João, Paulo e Maria estudam para o concurso público e estão se preparando para uma prova que exige conhecimentos de direito tributário. Em uma discussão sobre obrigação tributária, Maria disse que a obrigação acessória decorre da legislação tributária e tem por objeto uma obrigação de fazer ou não fazer prevista em favor da arrecadação ou da fiscalização dos tributos. João discordou de Maria, e disse que obrigação acessória somente decorre da ocorrência do fato gerador. Paulo acrescentou que se a obrigação acessória não for cumprida, será exigida como se fosse um tributo.
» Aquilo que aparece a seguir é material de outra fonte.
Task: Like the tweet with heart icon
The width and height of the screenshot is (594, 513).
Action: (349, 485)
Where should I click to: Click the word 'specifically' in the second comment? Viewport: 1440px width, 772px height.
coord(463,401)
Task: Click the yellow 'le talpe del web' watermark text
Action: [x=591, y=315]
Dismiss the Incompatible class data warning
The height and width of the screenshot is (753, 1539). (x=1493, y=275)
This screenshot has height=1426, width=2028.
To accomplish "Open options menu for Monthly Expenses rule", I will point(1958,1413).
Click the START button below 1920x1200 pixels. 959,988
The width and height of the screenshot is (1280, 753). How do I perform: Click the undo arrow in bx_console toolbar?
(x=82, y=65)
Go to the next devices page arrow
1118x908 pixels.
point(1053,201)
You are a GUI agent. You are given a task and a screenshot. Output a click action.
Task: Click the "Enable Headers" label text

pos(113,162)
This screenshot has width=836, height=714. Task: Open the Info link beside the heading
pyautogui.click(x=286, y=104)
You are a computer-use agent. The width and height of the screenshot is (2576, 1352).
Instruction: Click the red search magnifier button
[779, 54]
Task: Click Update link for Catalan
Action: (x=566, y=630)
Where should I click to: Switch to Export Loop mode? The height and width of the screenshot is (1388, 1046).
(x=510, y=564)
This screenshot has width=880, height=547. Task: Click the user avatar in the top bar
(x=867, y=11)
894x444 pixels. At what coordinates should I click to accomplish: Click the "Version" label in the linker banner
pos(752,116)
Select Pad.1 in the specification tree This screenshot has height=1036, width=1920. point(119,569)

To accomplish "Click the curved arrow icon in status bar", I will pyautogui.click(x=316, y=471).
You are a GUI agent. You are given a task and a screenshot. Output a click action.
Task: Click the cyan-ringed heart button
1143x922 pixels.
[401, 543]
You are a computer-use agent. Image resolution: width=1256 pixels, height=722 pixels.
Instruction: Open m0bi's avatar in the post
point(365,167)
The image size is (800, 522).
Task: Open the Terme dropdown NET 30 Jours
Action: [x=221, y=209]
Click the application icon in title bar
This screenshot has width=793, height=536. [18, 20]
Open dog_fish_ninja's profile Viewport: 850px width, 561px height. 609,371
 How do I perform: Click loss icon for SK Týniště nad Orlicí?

Quem está certo?
- A)Apenas João.
Errada, porque João confundiu a origem da obrigação acessória com a obrigação principal.
- B)Apenas Paulo.
Errada, porque Paulo acertou parcialmente, mas a forma como ele falou pode induzir erro se tomada literalmente; o descumprimento gera penalidade, não transforma o dever acessório em tributo.
- C)Maria e João.
Errada, porque Maria está certa e João está errado.
- D)Maria e Paulo.
Certa, porque Maria descreveu corretamente a obrigação acessória e Paulo acertou ao tratar da consequência do seu descumprimento, nos termos do art. 113, § 3º, do CTN.
- E)Paulo e João.
Errada, porque João não está certo sobre a origem da obrigação acessória.
Gabarito: D
A obrigação tributária pode ser principal ou acessória. A principal nasce com a ocorrência do fato gerador e envolve pagar tributo ou penalidade pecuniária. Já a obrigação acessória não depende do fato gerador como regra de nascimento: ela decorre da legislação tributária e exige do contribuinte um fazer ou não fazer, como emitir nota, escriturar livros ou prestar informações. Isso está no art. 113, §§ 1º e 2º, do CTN. O ponto que costuma derrubar candidato é confundir a origem da obrigação acessória com a da principal. Maria acertou ao dizer que ela decorre da legislação tributária e tem conteúdo de fazer ou não fazer em favor da arrecadação e da fiscalização. João errou porque a obrigação acessória não surge apenas com o fato gerador; ela pode existir independentemente dele, desde que prevista em lei ou ato normativo válido. Paulo também errou. Se a obrigação acessória não for cumprida, ela não é tratada como se fosse tributo. O CTN, no art. 113, § 3º, diz que a inobservância da obrigação acessória a converte em obrigação principal quanto à penalidade pecuniária. Em outras palavras: o descumprimento gera multa, e a multa passa a ser exigida como obrigação principal, não o dever acessório em si. Por isso, o gabarito é a letra D: Maria e Paulo estão certos, enquanto João está errado. A banca gosta muito dessa troca de rótulos entre obrigação acessória, principal e multa, então vale decorar a lógica: acessória nasce da legislação; se descumprir, vira multa.